[[ EXERCISE DATA, beginning ]]
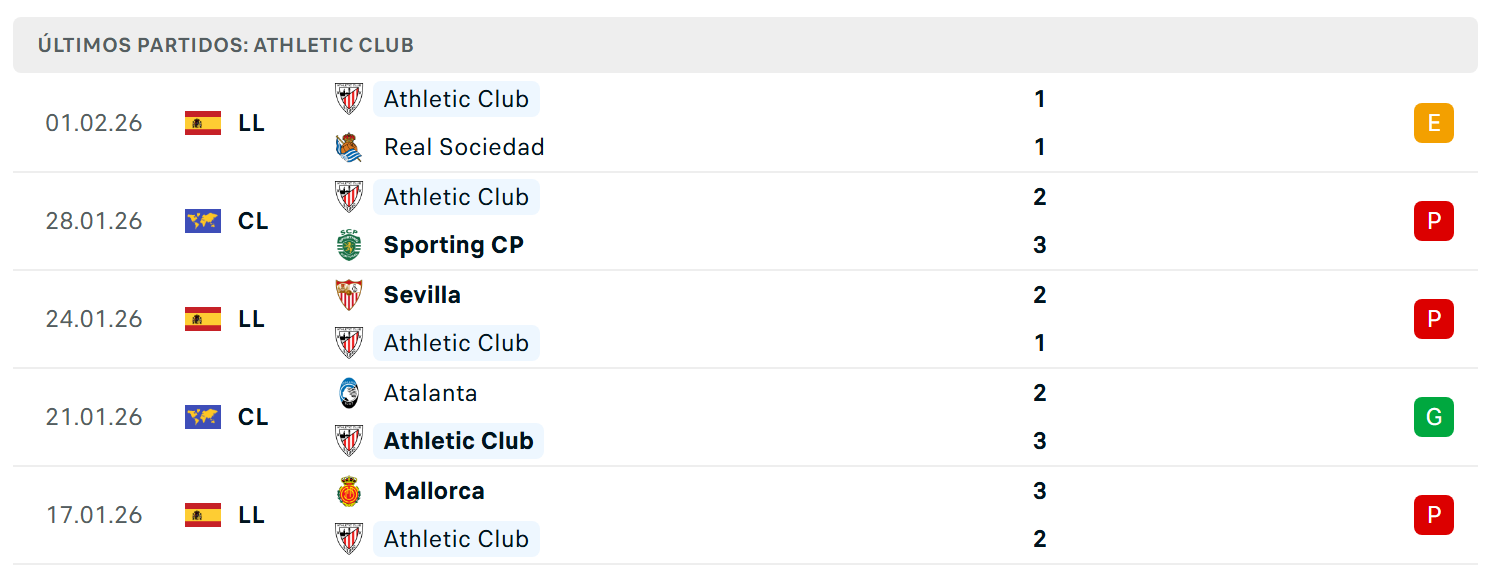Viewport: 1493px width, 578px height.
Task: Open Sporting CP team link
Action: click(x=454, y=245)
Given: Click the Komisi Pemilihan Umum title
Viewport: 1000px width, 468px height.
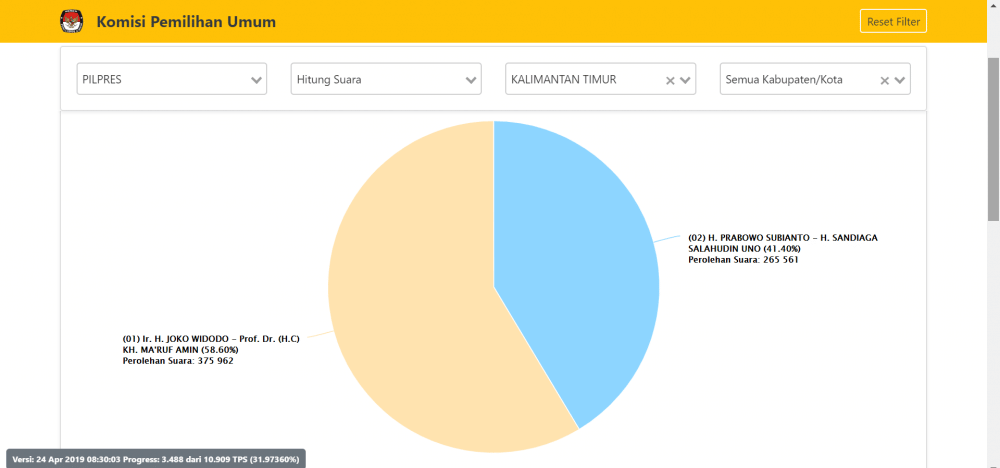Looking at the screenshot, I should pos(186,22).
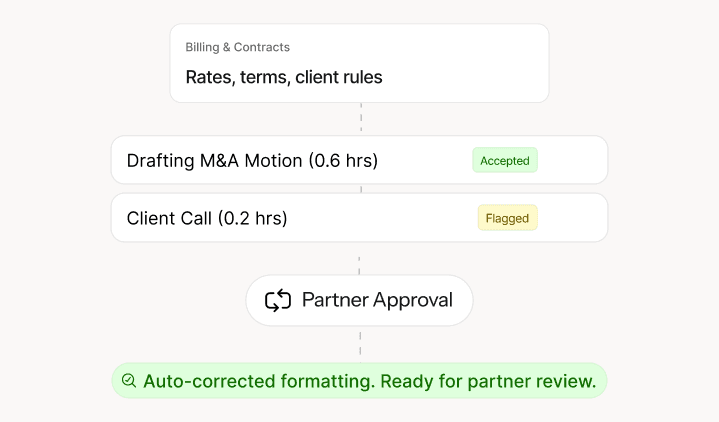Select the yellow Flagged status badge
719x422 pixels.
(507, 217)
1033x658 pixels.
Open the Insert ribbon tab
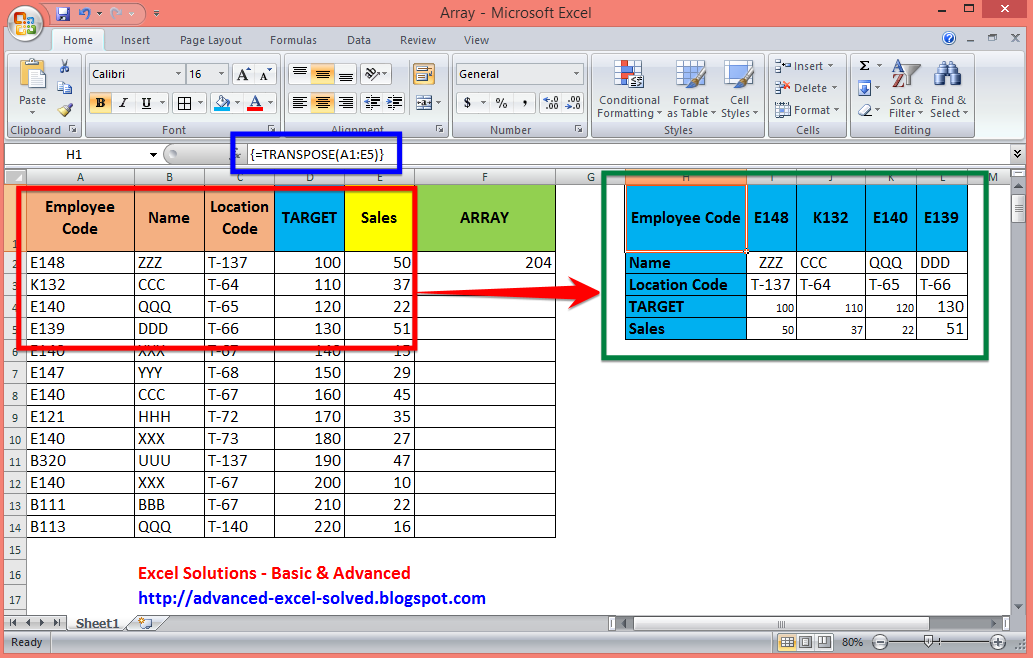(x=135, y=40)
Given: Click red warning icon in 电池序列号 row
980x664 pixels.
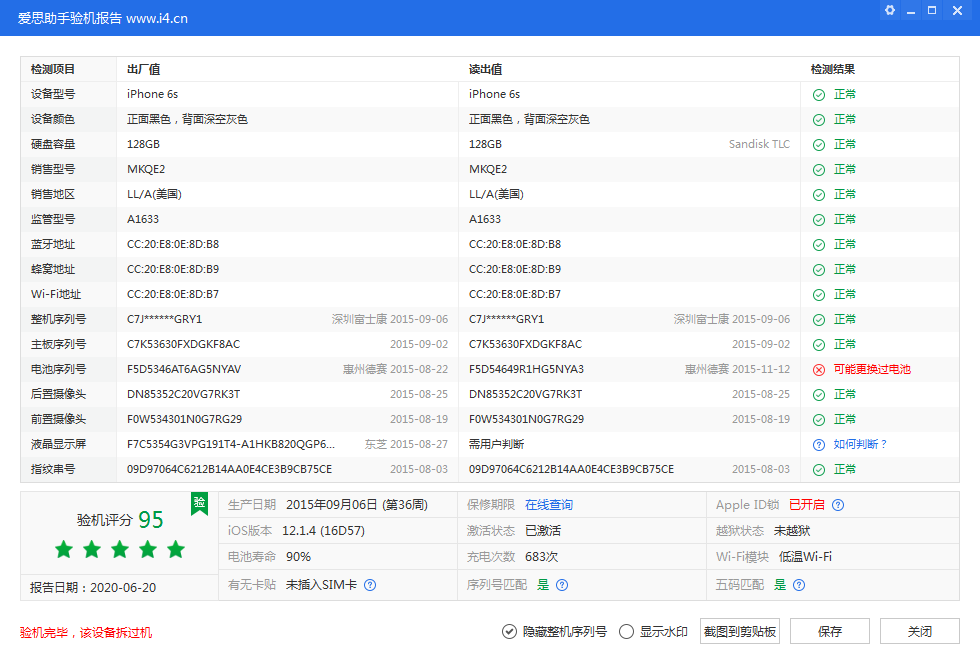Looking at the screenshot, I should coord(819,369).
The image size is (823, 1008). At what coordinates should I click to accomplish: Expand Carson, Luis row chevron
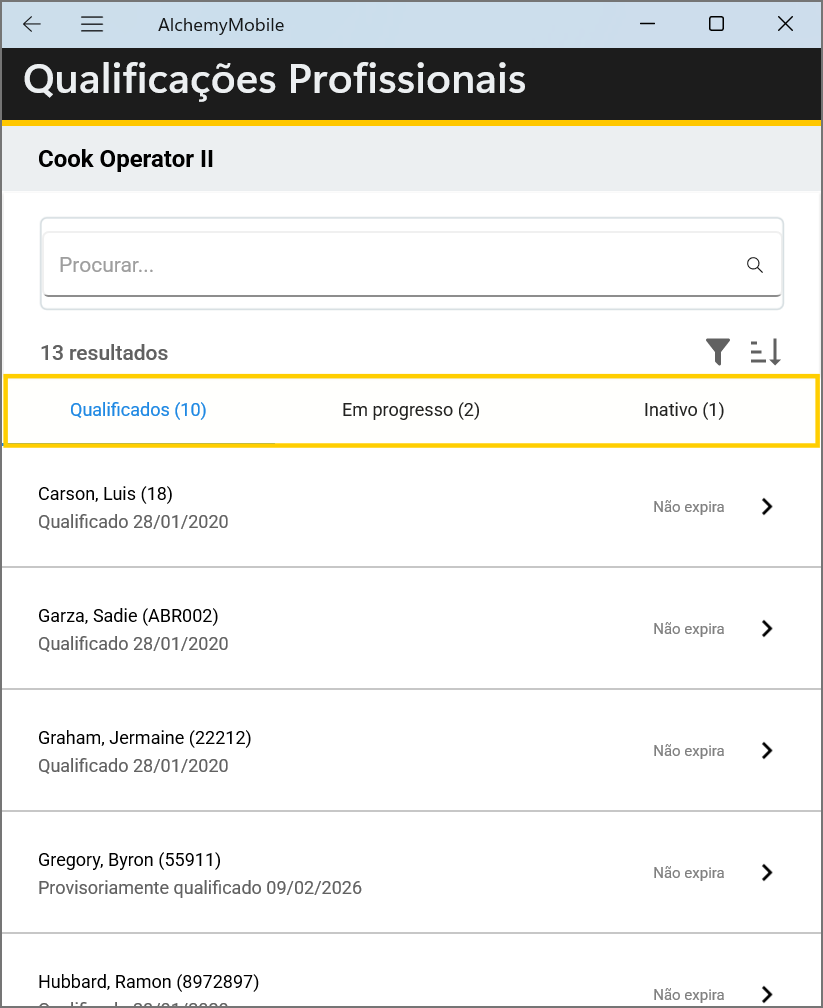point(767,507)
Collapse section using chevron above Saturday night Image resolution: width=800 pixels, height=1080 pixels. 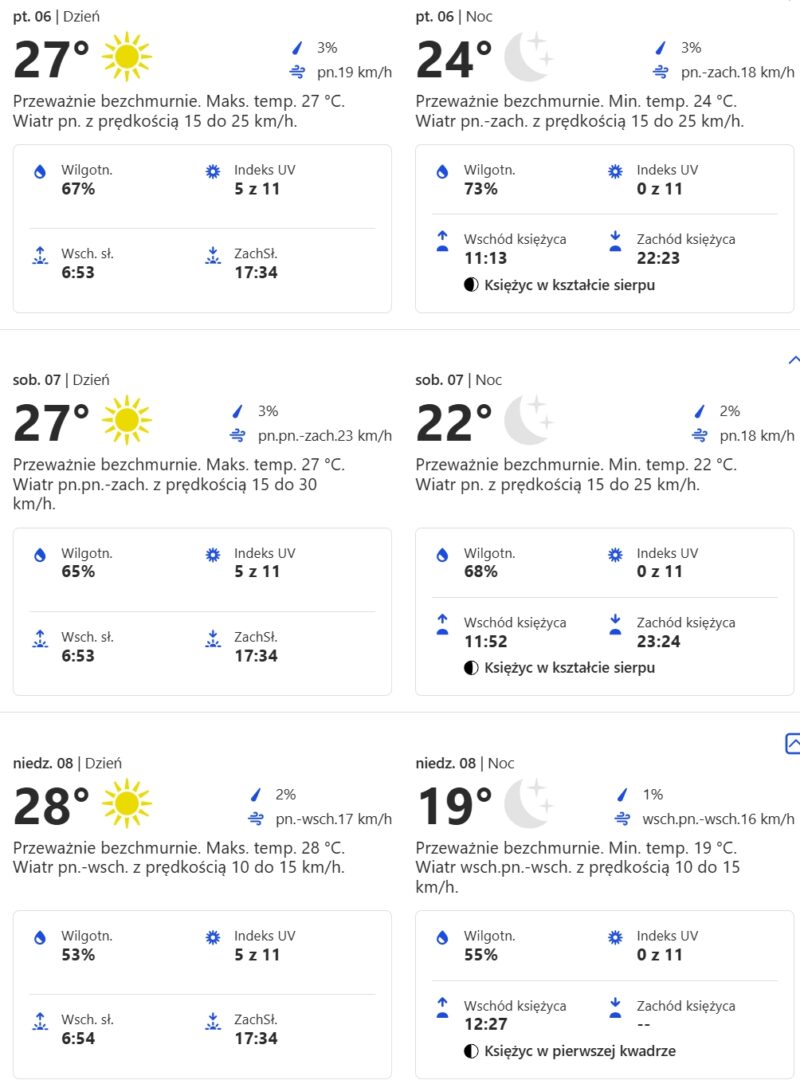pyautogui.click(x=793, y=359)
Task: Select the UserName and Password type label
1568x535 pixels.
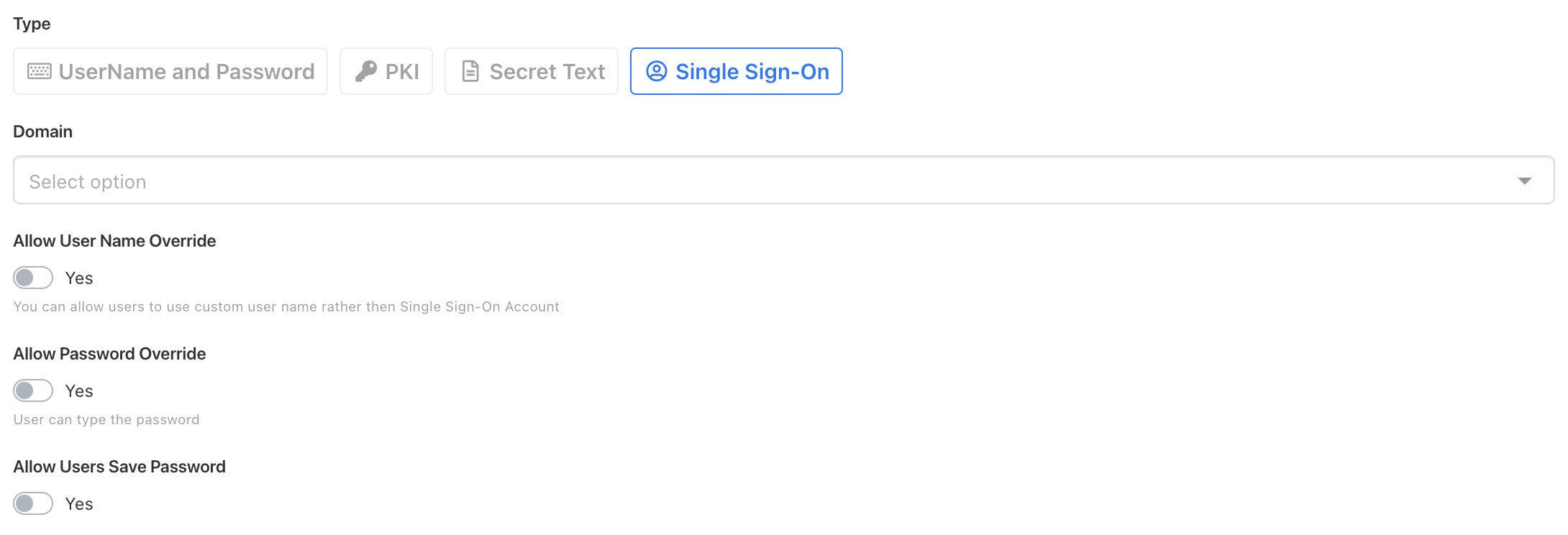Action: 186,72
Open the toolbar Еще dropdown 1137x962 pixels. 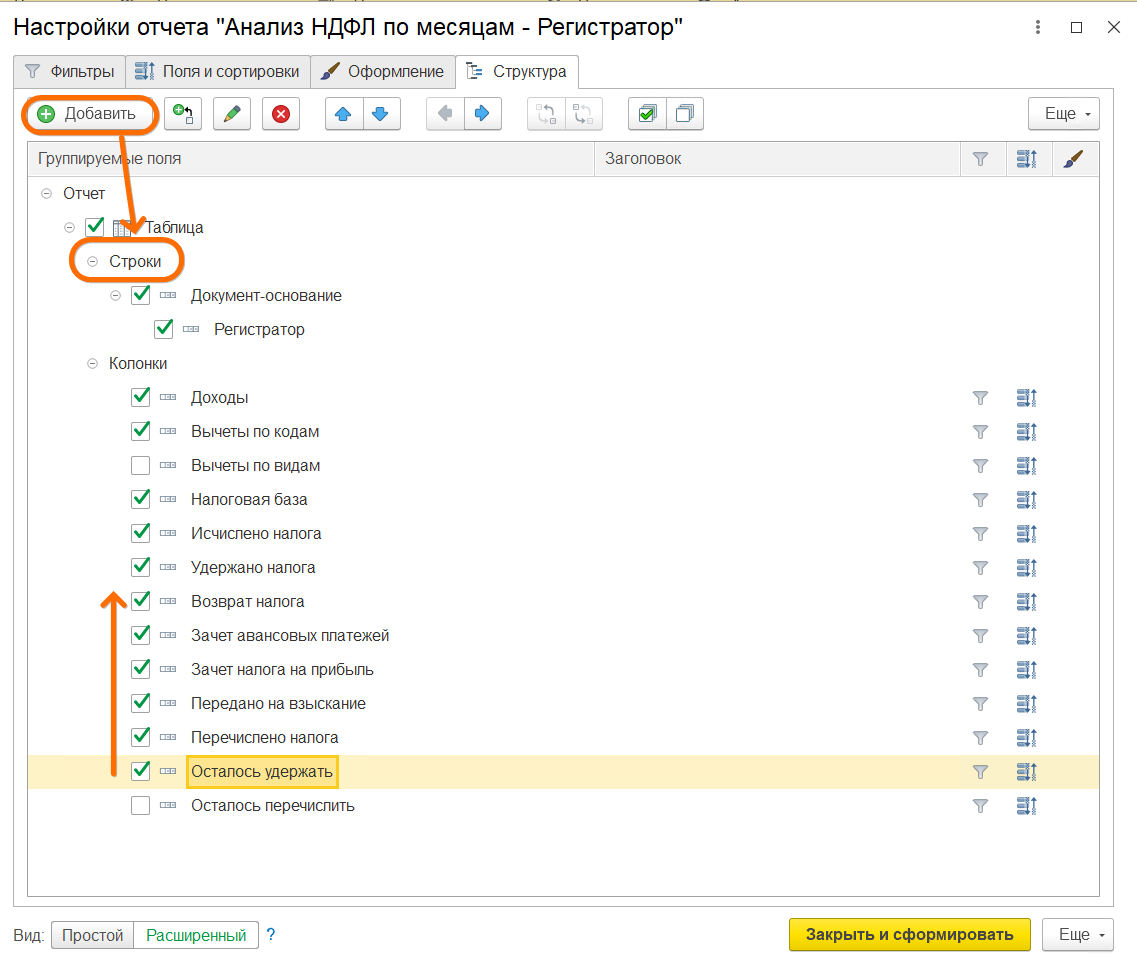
[[ EXERCISE DATA, end ]]
→ EXERCISE
In the entries above, find each line with the string "Given" and copy it.

→ RESPONSE
Given: Click the Komisi Pemilihan Umum title
Given: Click red warning icon in 电池序列号 row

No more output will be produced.